Requisitos de la tarea:
Responde a estas preguntas a partir del fragmento sobre Queensland:
1. ¿Qué descubre el huésped al llegar a su habitación del hotel?
2. ¿Qué pensó seriamente hacer Joh Bjelke-Peterson con parte de la Gran Barrera de Arrecifes, y con qué fin?
3. ¿Cómo se llamaba el partido que fundó Pauline Hanson?

Otra que he leído dos veces: un turista (francés en una versión e inglés en otra) está en un hotel de Queensland durante la estación lluviosa característica del norte de Australia. El huésped se queda perplejo al llegar a su habitación y descubrir que tiene un palmo de agua. Cuando informa de ello en recepción, el dueño lo mira con disgusto e irritación y dice: «Pero la cama está seca, ¿no?».

Todas estas historias poseen rasgos comunes. Generalmente tienen lugar en los años cincuenta. Generalmente tratan de un huésped extranjero en un hotel rural. Generalmente se presentan como verídicas. Y los de Queensland siempre se presentan como un poco bordes. La mayor parte insinúan que en Queensland están locos, y las pruebas apuntan en esa dirección. Durante casi dos décadas el estado estuvo gobernado por Joh Bjelke-Peterson, un excéntrico gobernador del estado, de derechas, que durante una época pensó seriamente en la posibilidad de hacer volar parte de la Gran Barrera de Arrecifes con pequeñas bombas atómicas para crear canales de navegación. Últimamente el estado había ganado notoriedad por el escaño de una diputada llamada Pauline Hanson, propietaria de una tienda de patatas y pescado frito, que fundó un partido de derechas antiinmigración denominado Una Nación, y gozó de un período de asombroso éxito hasta que a sus más ardientes seguidores les quedó claro que la señora Hanson era, por decirlo de alguna manera, más bien imprevisible. Escribió un libro donde insinuaba que los aborígenes practicaban el canibalismo, y elaboró un vídeo curiosamente paranoico que empezaba: «Ciudadanos australianos, si me estáis viendo ahora significa que he sido asesinada». Su escaño era por el suburbio de Oxley de Brisbane, lo que inspiró a algún genio a llamarla imbécil Oxley. En resumen, Queensland tiene fama de ser un lugar diferente. Me moría de ganas de llegar.

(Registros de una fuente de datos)
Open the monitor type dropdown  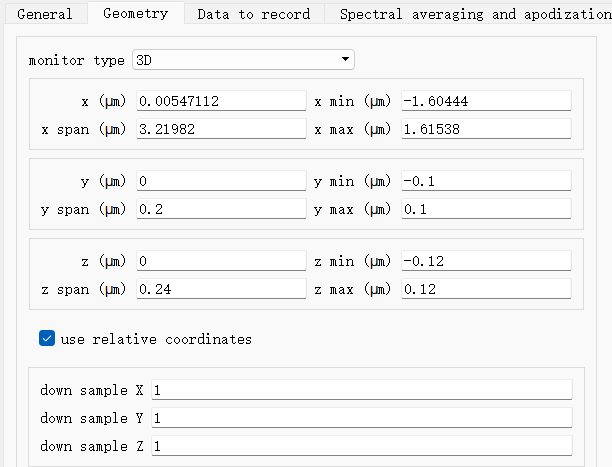click(x=243, y=60)
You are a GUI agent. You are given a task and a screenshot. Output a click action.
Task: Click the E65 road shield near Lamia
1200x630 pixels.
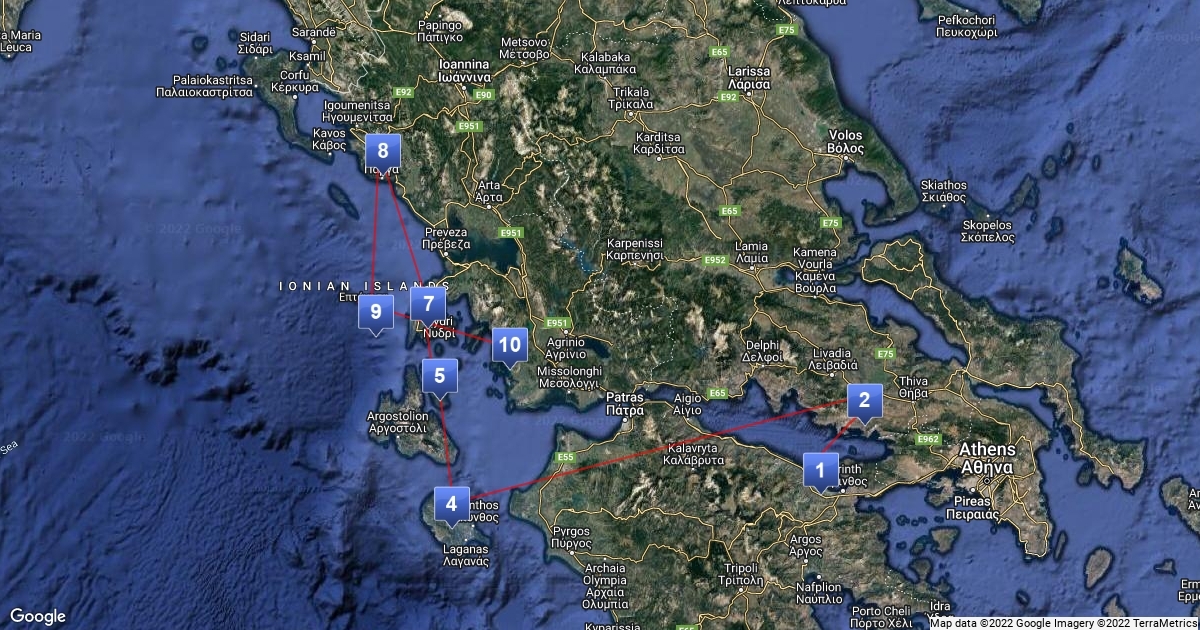pos(729,211)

Solución de la tarea:
1. Que la habitación tiene un palmo de agua.
2. Hacerla volar con pequeñas bombas atómicas para crear canales de navegación.
3. Una Nación.